In the documentary’s second half, Kondabolu becomes obsessed with the prospect of confronting Azaria in person. If “the accent” is Apu’s most humiliating quality, then, for Kondabolu, it stands to reason that Azaria, rather than series creator Matt Groening, should be the final boss in Kondabolu’s war on Apu. Repeatedly, Kondabolu suggests that his failure to interview Azaria would make his film a “waste” of time and money. Given Kondabolu’s jokiness throughout — he’s a comedian, after all — these stakes seem at least partially contrived to add more immediate and practical tension to his intellectual pursuit.
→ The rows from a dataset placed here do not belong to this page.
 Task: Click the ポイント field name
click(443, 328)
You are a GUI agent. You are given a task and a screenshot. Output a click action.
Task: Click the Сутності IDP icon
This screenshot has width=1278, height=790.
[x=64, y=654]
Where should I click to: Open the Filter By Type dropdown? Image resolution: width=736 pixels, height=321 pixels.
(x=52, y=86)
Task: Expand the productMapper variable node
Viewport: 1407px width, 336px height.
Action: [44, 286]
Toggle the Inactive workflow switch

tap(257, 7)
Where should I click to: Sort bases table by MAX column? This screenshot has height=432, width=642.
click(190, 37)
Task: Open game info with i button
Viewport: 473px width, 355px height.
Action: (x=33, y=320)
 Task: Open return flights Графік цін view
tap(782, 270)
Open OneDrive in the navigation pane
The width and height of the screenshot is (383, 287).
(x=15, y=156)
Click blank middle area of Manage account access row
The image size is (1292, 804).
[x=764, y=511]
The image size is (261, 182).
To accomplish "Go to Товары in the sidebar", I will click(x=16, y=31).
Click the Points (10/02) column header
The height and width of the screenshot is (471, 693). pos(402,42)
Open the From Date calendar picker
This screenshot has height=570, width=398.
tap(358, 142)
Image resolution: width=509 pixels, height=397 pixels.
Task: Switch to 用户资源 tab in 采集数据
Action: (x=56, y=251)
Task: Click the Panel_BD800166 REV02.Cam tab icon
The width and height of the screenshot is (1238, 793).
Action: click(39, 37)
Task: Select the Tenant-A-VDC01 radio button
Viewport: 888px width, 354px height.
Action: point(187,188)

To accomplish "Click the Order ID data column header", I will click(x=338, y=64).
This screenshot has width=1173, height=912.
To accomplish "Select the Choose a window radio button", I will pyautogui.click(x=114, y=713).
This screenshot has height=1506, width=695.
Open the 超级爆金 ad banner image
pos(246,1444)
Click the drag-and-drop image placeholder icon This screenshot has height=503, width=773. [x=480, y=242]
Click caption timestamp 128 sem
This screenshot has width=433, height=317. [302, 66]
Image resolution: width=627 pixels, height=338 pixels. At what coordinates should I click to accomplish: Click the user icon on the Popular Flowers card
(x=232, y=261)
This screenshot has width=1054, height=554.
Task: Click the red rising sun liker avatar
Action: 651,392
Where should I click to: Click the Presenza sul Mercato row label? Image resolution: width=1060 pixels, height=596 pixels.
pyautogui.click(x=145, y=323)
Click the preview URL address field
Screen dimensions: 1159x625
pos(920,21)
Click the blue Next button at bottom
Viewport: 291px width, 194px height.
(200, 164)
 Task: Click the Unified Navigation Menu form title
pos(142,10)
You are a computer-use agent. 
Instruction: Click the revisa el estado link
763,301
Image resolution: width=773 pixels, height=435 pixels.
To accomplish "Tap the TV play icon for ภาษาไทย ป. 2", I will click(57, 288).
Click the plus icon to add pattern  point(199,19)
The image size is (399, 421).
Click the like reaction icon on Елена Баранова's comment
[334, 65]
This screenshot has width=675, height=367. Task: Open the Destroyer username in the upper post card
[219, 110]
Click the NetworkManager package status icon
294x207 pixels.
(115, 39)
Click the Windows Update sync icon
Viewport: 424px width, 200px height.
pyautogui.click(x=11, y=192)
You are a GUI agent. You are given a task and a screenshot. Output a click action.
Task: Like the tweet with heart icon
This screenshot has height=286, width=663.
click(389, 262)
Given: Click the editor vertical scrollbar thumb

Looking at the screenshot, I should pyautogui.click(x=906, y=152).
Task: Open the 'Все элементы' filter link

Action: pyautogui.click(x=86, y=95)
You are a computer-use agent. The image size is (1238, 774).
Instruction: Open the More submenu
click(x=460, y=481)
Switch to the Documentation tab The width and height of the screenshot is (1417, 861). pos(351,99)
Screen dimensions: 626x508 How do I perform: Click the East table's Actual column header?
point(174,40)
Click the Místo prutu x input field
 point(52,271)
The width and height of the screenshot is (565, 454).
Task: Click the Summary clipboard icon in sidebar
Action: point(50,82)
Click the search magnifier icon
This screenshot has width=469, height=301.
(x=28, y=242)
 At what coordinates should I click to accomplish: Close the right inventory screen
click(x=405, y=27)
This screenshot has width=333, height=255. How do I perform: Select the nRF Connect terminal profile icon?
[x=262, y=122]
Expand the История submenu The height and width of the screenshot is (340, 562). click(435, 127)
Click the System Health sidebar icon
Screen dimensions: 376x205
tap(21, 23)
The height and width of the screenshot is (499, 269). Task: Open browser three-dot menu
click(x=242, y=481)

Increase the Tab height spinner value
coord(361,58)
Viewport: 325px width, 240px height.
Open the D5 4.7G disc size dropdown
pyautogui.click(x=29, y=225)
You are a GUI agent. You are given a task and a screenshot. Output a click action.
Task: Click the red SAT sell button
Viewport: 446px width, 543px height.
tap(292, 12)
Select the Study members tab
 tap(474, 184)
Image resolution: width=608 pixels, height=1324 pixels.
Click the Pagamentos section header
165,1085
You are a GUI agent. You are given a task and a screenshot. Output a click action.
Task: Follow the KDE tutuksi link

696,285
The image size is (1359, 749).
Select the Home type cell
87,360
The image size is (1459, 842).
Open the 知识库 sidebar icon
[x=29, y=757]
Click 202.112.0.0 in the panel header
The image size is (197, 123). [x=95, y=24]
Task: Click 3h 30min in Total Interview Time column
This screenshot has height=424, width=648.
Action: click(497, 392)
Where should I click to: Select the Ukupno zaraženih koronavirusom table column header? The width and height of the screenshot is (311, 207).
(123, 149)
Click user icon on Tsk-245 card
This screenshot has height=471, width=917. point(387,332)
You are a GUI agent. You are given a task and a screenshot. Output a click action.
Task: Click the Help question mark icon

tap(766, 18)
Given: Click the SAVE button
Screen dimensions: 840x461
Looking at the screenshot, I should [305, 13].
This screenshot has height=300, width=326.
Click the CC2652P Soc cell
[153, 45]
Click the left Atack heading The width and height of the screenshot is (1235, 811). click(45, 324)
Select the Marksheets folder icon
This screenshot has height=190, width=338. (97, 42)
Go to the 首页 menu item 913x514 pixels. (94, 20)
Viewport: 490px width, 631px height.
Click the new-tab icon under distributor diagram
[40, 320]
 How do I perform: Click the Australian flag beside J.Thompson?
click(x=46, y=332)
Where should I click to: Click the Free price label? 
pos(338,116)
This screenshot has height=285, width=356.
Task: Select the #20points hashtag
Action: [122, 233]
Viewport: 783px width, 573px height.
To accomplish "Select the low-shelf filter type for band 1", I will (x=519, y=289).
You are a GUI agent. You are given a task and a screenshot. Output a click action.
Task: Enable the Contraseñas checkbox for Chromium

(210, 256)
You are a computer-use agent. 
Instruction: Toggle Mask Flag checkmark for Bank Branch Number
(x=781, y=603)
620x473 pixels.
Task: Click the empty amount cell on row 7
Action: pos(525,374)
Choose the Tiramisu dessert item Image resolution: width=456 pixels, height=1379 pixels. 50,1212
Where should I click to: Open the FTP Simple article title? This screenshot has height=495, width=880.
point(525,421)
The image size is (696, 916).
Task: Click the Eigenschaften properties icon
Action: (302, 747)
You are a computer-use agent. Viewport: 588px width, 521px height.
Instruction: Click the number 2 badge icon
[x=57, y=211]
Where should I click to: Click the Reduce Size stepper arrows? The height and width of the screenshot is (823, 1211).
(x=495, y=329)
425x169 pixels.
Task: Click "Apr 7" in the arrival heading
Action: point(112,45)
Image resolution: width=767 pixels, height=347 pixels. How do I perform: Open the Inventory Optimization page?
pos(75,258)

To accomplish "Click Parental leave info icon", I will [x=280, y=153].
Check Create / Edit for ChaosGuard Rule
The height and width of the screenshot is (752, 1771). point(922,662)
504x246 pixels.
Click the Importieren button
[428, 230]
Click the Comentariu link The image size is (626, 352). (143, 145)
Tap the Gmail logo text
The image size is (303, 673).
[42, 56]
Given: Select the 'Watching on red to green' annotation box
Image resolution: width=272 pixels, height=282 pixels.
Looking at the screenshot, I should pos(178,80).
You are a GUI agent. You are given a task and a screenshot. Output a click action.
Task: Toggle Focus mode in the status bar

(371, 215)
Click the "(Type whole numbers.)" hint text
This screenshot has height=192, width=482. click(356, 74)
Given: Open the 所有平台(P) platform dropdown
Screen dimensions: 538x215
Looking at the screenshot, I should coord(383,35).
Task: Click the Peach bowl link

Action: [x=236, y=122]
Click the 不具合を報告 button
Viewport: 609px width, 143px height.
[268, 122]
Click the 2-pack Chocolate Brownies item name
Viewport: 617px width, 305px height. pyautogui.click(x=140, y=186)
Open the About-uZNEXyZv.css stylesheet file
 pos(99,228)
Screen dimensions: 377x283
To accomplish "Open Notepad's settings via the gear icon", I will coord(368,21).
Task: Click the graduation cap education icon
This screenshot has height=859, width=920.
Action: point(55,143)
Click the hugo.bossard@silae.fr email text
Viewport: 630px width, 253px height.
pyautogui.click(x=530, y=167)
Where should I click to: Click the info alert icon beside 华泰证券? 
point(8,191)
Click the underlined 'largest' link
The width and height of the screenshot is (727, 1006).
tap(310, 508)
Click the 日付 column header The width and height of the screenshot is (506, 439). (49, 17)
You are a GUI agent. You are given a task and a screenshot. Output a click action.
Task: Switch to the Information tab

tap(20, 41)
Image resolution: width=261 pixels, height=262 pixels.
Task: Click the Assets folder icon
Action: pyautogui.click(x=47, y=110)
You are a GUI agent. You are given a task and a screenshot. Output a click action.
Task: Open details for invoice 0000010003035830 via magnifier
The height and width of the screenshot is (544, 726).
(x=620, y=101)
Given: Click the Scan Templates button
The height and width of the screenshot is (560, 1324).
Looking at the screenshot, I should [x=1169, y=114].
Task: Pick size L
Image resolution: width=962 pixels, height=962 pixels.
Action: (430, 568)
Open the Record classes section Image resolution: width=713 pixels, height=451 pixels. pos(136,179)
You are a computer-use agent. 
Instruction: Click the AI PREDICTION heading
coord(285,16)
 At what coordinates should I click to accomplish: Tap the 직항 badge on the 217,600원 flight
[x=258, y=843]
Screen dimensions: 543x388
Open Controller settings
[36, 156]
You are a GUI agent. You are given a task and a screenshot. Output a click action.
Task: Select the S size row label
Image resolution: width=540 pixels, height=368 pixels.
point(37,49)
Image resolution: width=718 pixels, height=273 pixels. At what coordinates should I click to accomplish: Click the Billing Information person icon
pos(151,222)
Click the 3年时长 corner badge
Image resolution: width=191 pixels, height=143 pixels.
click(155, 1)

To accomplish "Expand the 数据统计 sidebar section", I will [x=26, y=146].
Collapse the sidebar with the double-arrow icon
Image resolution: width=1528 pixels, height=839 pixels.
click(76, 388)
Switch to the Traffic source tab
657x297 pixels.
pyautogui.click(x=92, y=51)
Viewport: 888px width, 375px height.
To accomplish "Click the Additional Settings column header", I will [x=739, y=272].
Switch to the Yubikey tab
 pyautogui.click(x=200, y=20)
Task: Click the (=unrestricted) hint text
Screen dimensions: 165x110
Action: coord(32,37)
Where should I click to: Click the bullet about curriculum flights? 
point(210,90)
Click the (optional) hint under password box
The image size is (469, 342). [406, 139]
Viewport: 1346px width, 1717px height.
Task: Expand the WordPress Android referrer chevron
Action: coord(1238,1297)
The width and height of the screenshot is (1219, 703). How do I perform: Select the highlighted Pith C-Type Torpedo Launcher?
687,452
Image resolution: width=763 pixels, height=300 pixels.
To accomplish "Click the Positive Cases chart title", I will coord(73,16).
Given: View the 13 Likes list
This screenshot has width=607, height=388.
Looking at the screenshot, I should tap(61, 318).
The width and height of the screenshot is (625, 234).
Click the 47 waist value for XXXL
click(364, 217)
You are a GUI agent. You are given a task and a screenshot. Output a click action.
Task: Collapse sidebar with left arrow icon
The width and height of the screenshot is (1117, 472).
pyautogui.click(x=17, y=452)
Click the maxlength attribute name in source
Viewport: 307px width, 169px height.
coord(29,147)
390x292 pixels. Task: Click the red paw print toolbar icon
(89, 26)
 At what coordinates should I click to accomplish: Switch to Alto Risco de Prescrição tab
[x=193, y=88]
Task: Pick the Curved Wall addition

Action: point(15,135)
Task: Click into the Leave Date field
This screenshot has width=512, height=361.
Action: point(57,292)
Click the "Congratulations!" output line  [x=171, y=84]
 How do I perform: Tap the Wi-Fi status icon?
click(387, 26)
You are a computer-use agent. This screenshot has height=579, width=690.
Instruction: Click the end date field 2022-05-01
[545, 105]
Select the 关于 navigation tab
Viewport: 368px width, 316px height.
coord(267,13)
Worse yet, Kondabolu’s singular obsession with Azaria becomes a prevailing distraction from more ambitious consideration of the ideal future of The Simpsons and the cultural shifts that have rendered Apu increasingly unpalatable. Other comedians, such as Aziz Ansari and Margaret Cho, have contributed to this shift, Ansari having created his own Netflix drama, Master of None, as a retreat from less substantial supporting roles, and Cho having famously sparred with Tilda Swinton over the white British actor’s casting in Doctor Strange. As much as Kondabolu clearly resents Azaria and the series creators for not having thought very hard about the nature of Apu, Kondabolu offers no remedies of his own design. Apart from his realization that killing or otherwise erasing Apu from The Simpsons might be fraught, Kondabolu and his subjects apply little time to imagine what a more considerate version of The Simpsons, with a more authentic, sympathetic, and interesting characterization of Apu might look like — and how South Asian characters in predominantly white casts might offer more than clichés and basic ethnic tropes. That lapse of Kondabolu’s imagination is the documentary’s real waste.

After first rebuffing Kondabolu’s interview requests through his agent, Azaria eventually writes Kondabolu a useless word of encouragement via email. “The film looks really interesting and thought-provoking,” Azaria writes. “I’m glad you’re making it.” Despite his obvious hesitation to throw himself in front of Kondabolu’s critique, Azaria cannot deny that TV and film criticism have shifted on Kondabolu’s favor; his critique will likely prevail in the press. Still, Azaria declines to speak “on behalf of the whole show” for the documentary, and so Kondabolu concludes his pursuit of Azaria in a state of frustration. Azaria does sincerely raise the possibility of speaking with Kondabolu in a public forum following the documentary’s release, an offer that irritates Kondabolu on principle. “That’s great that he gets to choose how he wants to be portrayed,” Kondabolu says. “What a privilege.”